И имя у Йергена странное. Не как должно быть у эльфов. Обычное имя, вполне человеческое.
- Можно мне булочку? - Аж дрожит Габи.
Йерген вытягивает откуда-то между холстов четвертинку лепешки. Габи смотрит на меня виновато, но глазки лучатся от счастья. Знает, что не стану ругать, когда она слопает все в три огромных укуса и не подумает поделиться. Я с улыбкой киваю:
- Что нужно сказать?
Габи с набитым ртом лопочет неразборчивое.
Внезапно я вижу, как в Йергене что-то неуловимо меняется. Лицо его костенеет, становится похожим на деревянную маску. Я тоже слышу на улице шум, потом голоса затихают. Доносятся только топот шагов, стук копыт, хлопки ставень, да яростное конское ржание.
Большие окна мастерской забраны маленькими мутными стеклышками. Сквозь них видны черные тени. Все летят в одну сторону, точно поток. Разбегаются люди.
Мое сердце начитает громко стучать. Желудок сжимается от дурного предчувствия. Подобное прежде случалось, - когда за мамой пришли.
- Облава, что ли? - Успевает сказать Йерген, потом дверь распахивается, и в мастерскую вламывается с десяток карателей. Они валят картины, сшибают незавершенные статуи, заполнив собой все пространство. Я чувствую себя как выброшенная на берег рыба, с клочками дыхания открываю и закрываю рот, крепче прижимаю к себе Габи. Сестренка двумя ручками держится за недоеденный хлеб.
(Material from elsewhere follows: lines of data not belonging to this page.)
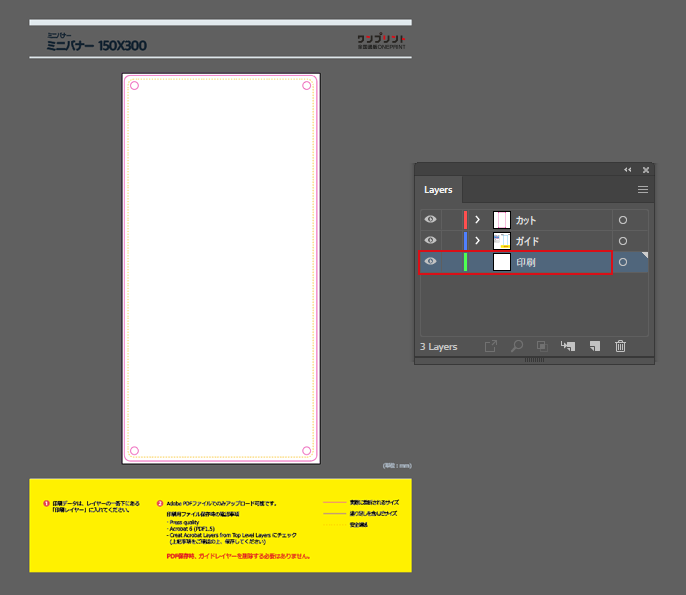Click the target circle for ガイド layer
Screen dimensions: 686x595
tap(622, 241)
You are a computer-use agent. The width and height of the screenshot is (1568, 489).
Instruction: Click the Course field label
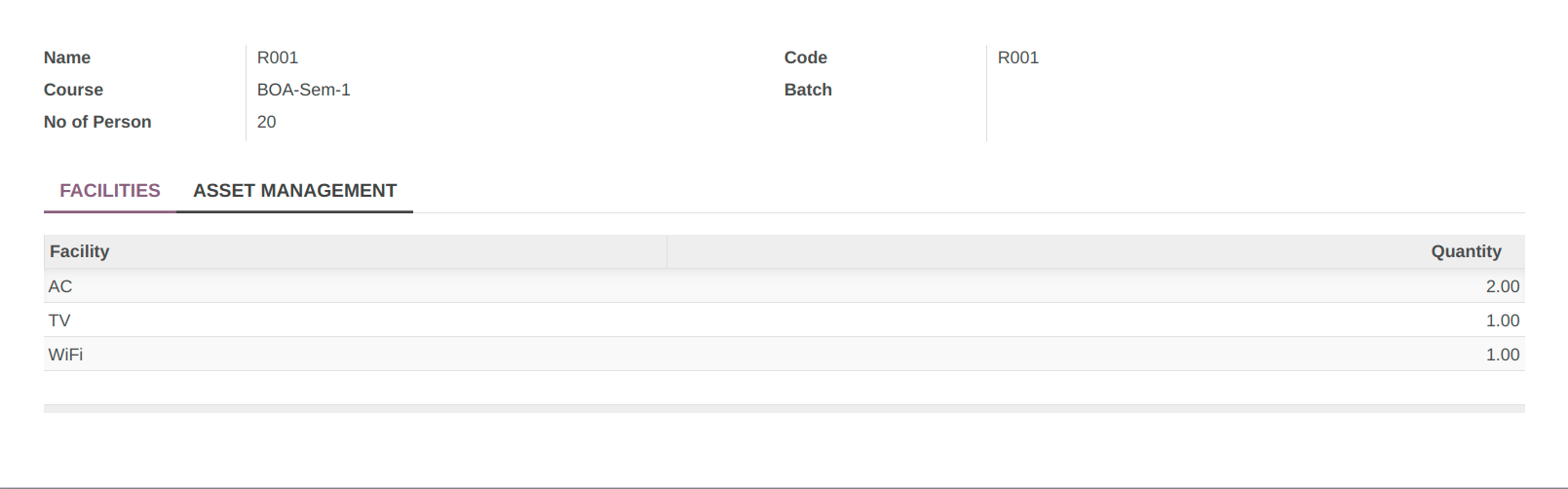coord(73,90)
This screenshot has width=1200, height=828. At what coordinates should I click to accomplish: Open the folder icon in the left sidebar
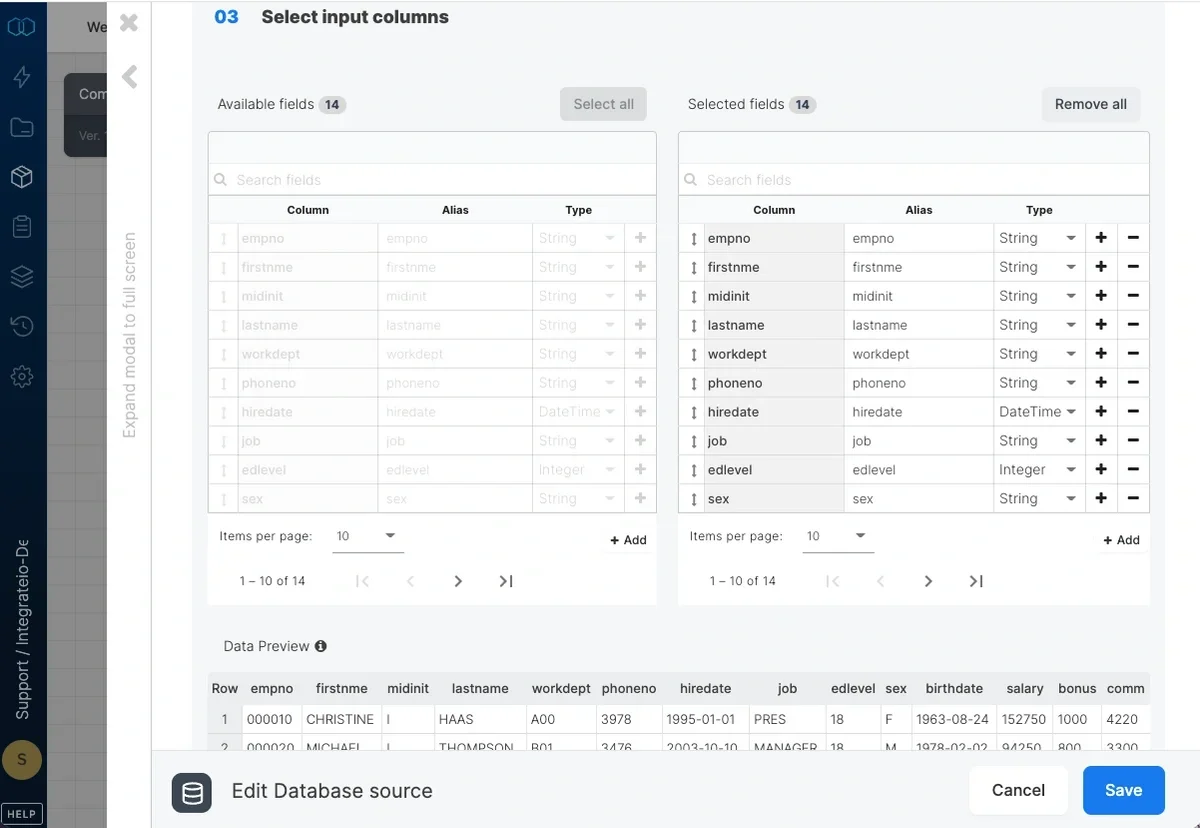(x=22, y=127)
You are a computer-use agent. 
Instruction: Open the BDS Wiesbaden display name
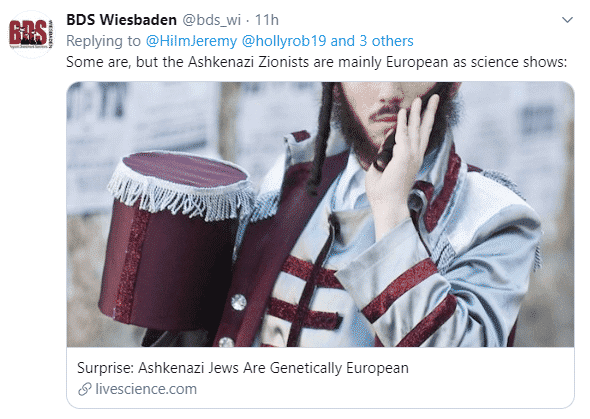click(121, 20)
Выдерживая изумительное спокойствие, Йерген склоняется в полупоклоне-полукивке:
- Кого вы ищете, сиры?
- Полуухую тварь, малюющую карикатуры. - Выплевывает каратель с красным пучком на плюмаже. Он без замаха бьет Йергена толстой деревянной дубиной.
Габи начинает громко рыдать. Я в ужасе пытаюсь прикрыть ей ротик рукой.
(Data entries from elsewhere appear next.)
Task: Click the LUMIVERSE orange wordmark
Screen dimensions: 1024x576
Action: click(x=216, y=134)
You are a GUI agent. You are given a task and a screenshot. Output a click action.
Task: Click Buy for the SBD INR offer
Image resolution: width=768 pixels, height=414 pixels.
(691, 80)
- Я не делал ничего запрещенного… - Кашляет Йерген.
Его закрывают широкие спины карателей. Я смотрю на краморовы гербы на черных плащах, чувствуя, как подкатывает тошнота. Как же сильно я их ненавижу! Они все портят, ломают, уродуют… Ненавижу. Ненавижу!
- Переверните здесь все.
- У меня ничего нет. Вы не найдете…
Один из карателей указывает на статую:
- Да ладно?! Это же сама… - И, спохватившись, замолкает, похоже, испугавшись назвать имя. Все понимают, чье именно.
- Это заказ. Манна Су, мельникова жена, с Тристановой улицы, сходите, сами спросите…
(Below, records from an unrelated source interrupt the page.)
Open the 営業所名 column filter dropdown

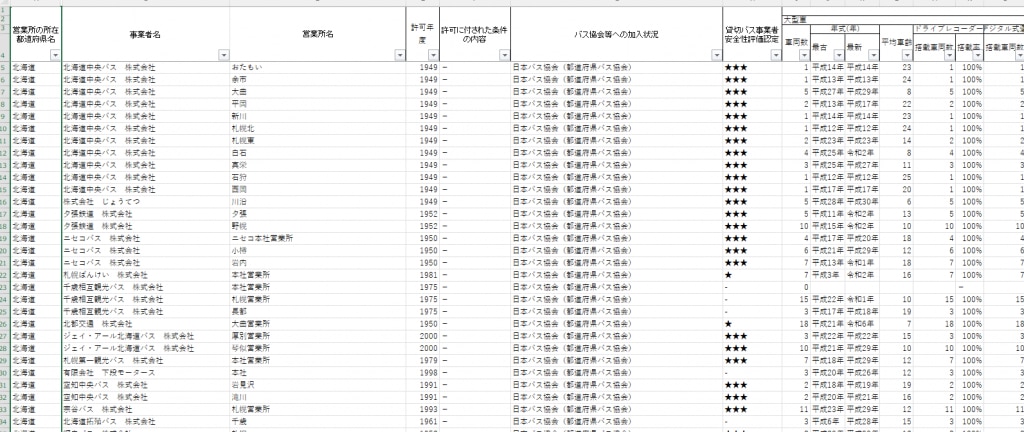(401, 56)
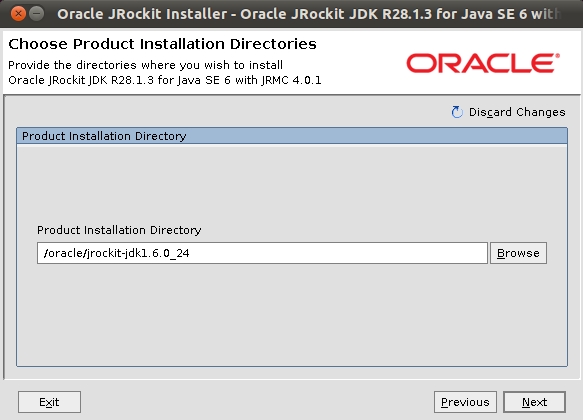Click the text /oracle/jrockit-jdk1.6.0_24 in the field
The image size is (583, 420).
click(116, 253)
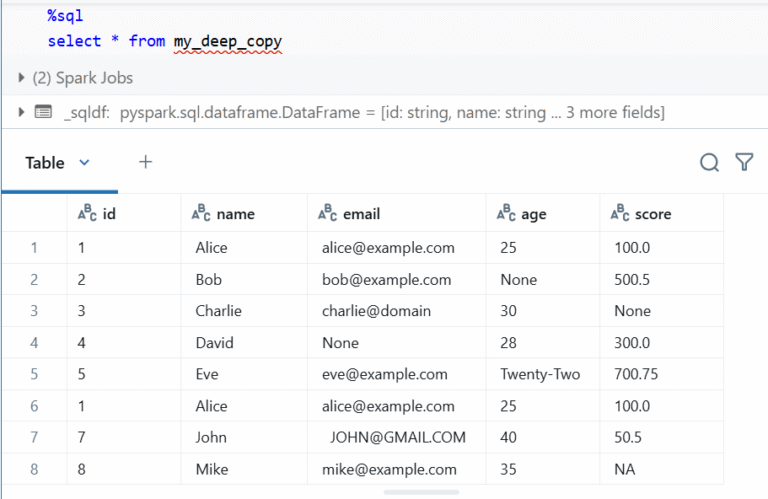Image resolution: width=768 pixels, height=499 pixels.
Task: Click the Twenty-Two age cell
Action: pyautogui.click(x=540, y=374)
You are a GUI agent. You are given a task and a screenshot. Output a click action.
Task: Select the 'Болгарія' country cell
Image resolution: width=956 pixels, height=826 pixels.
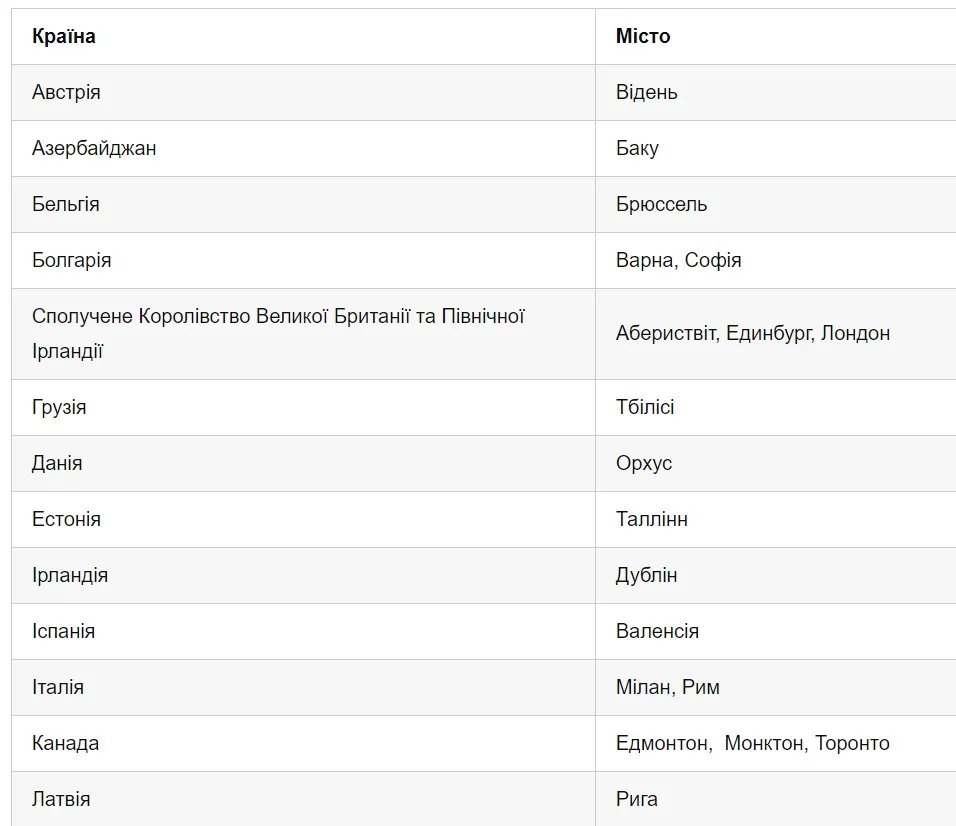click(71, 260)
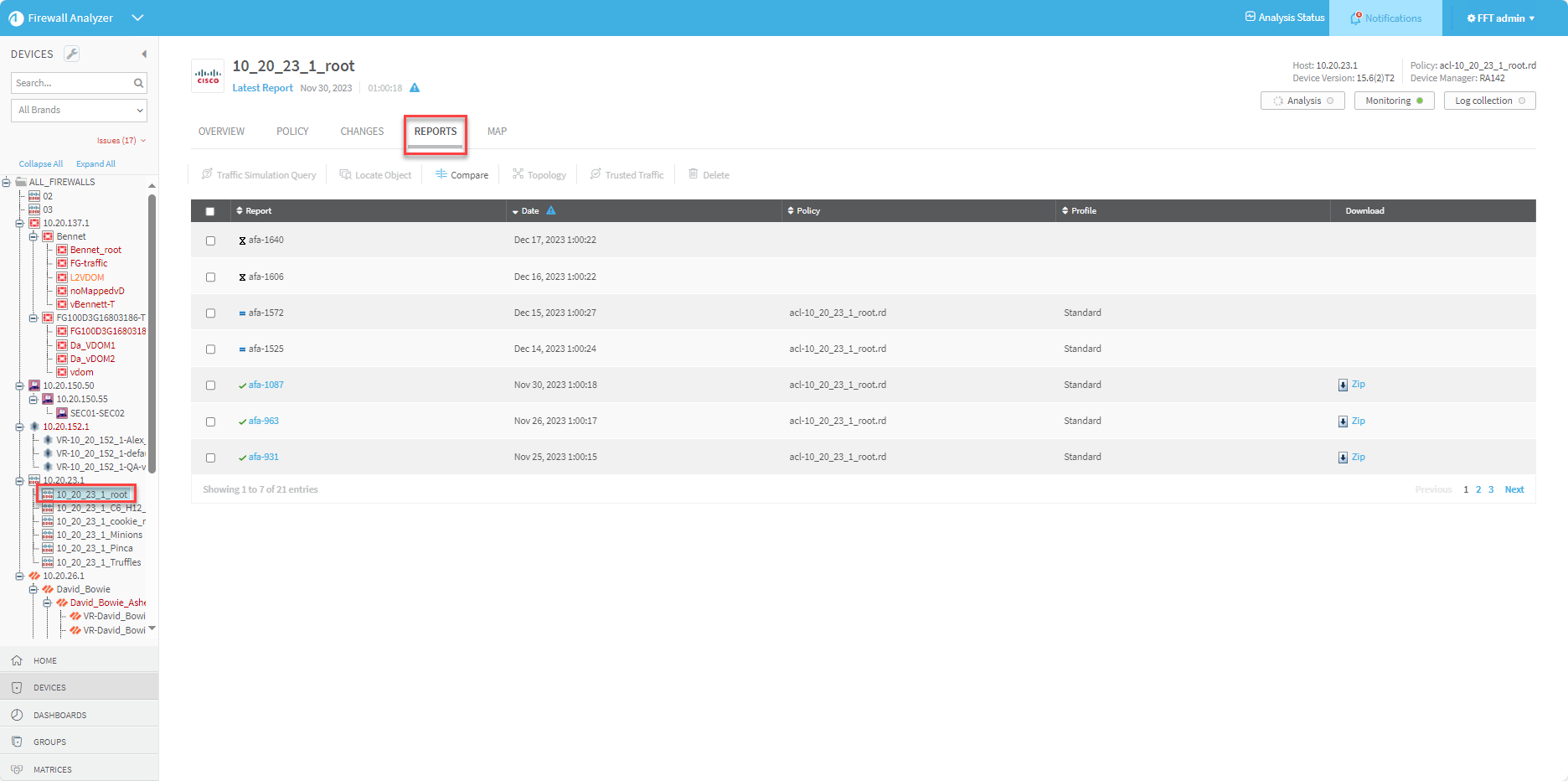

Йергена прерывают новым жестоким ударом. От звука у меня самой все сжимается. Теперь я закрываю Габи еще и глаза.
- Заткнись! Нам известно, чем ты занимаешься. На тебя донесли.
- Девочек… Пошадите…
Сквозь строй ног я вижу как возится Йерген, пытаясь подняться. Потом тяжелый, обитый железом сапог опускается эльфу на правую руку. Тот заходится в булькающем звуке. По моим щекам текут слезы.
- Рабынь забирайте. - Рявкает тот, который с пучком. - И к описи пора приступать.
Каратели кажутся мне непомерно огромными. Не люди, черные глыбы металла и кожи. Я прижимаю Габи крепче к себе, стискиваю ее маленькие, хрупкие ручки. Сморщив личико, сестренка захлебывается рыданиями. Огромные капли слез бегут по щекам.
Один из карателей наступает на оброненный кусочек лепешки. В этот момент я понимаю, что ничто, ничто в моей жизни больше не будет как прежде.
Гордиан 1
Я взвешиваю в руке меч. Утром тренировочная деревяшка казалась тростинкой, но сейчас почти полдень.